Data under study:
^^^^

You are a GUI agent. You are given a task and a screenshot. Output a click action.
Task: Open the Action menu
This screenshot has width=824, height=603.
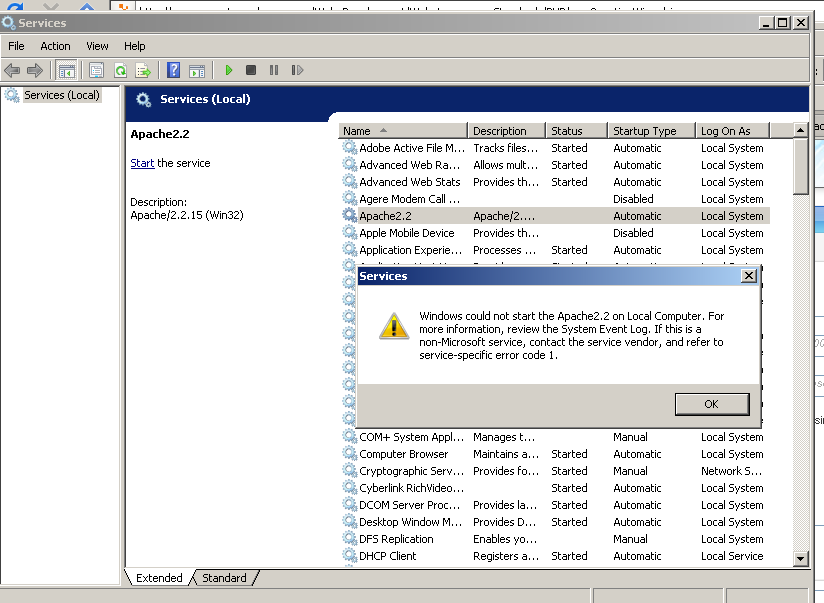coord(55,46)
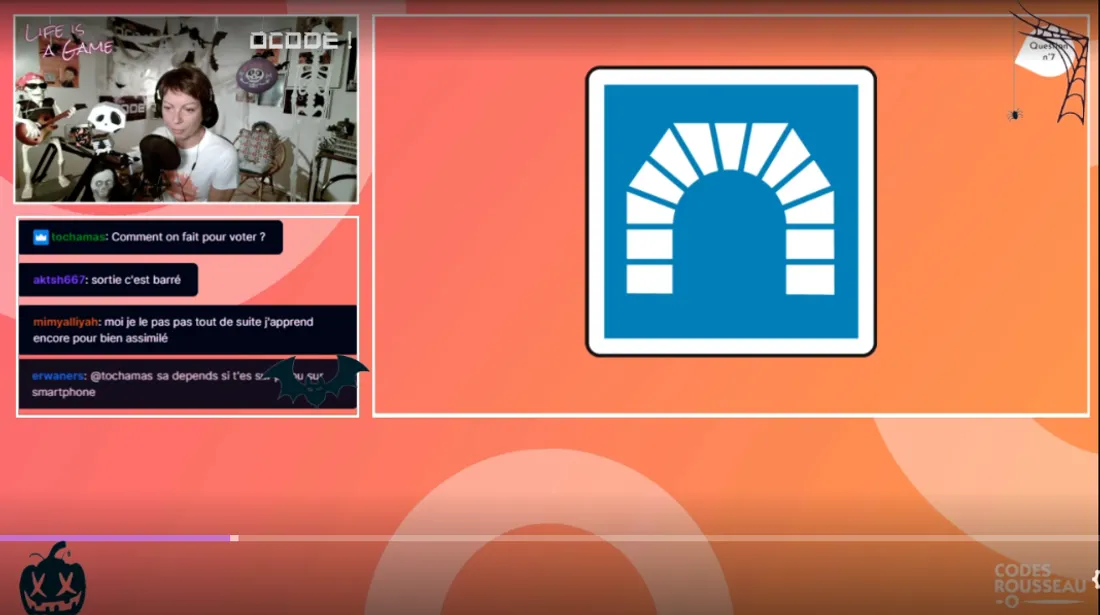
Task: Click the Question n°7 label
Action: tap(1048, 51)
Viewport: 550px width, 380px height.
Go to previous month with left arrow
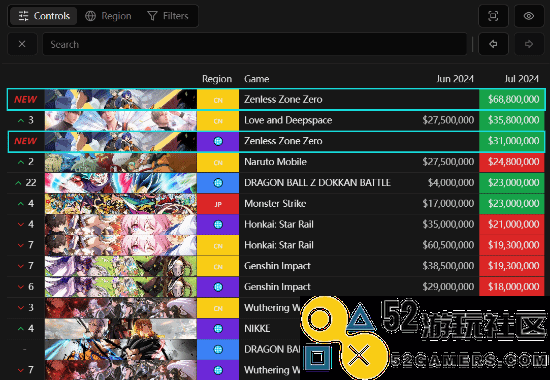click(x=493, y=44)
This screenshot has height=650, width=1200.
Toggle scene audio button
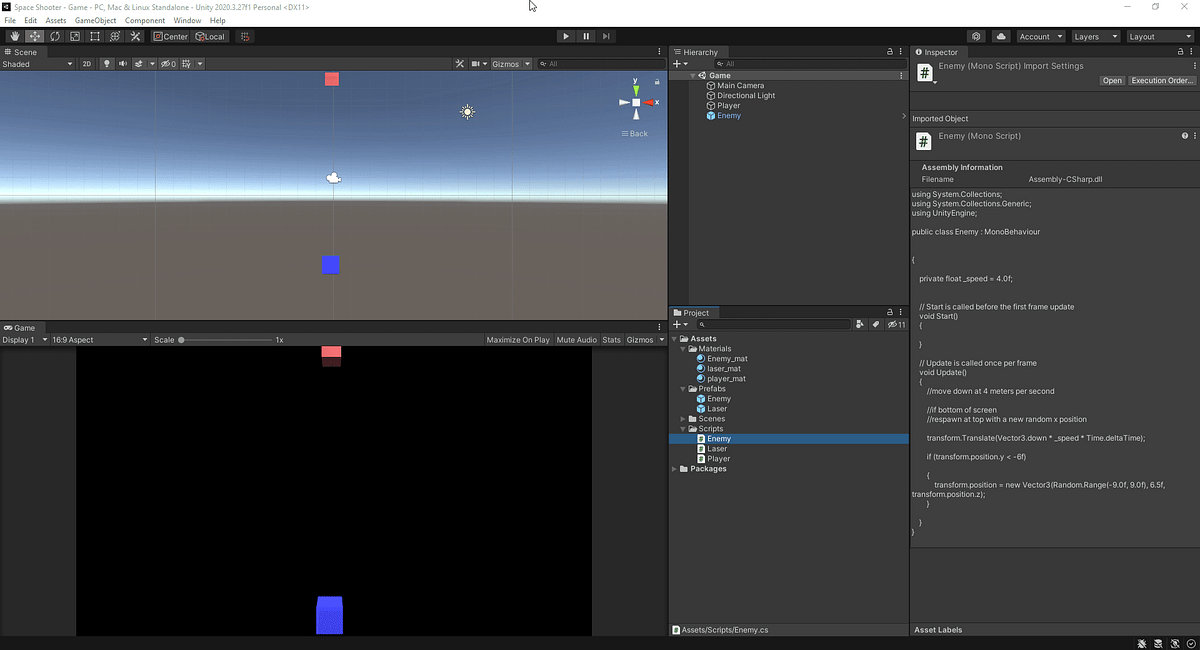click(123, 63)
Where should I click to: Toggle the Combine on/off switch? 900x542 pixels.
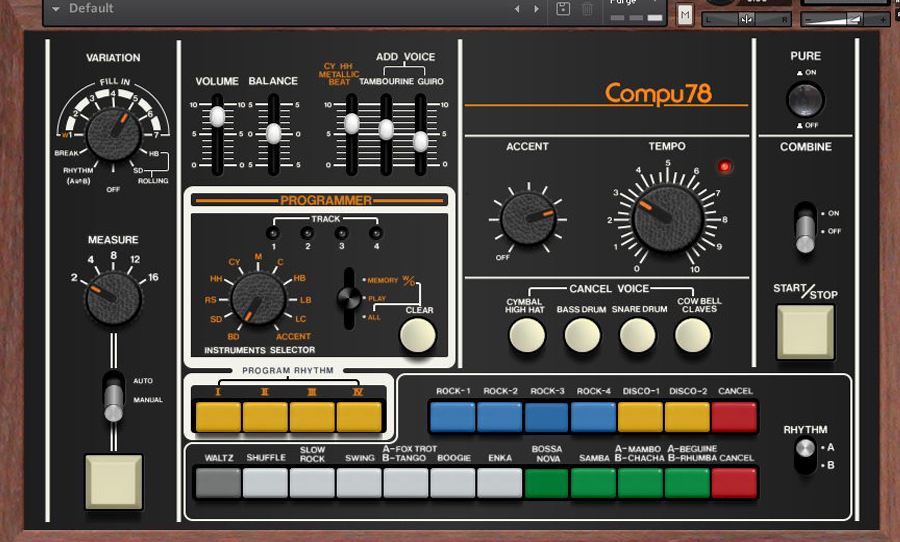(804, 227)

^^^^

Problem details:
If the material above contains pictures, exclude them from an otherwise exact transcription.

Answer space:
You are a GUI agent. You are given a task and a screenshot. Output a click action.
Task: Open the Action menu
This screenshot has width=824, height=603.
coord(55,46)
Task: Click the Question n°7 label
Action: tap(1048, 51)
Viewport: 550px width, 380px height.
Go to previous month with left arrow
click(x=493, y=44)
This screenshot has height=650, width=1200.
Toggle scene audio button
click(123, 63)
Where should I click to: Toggle the Combine on/off switch? 900x542 pixels.
(804, 227)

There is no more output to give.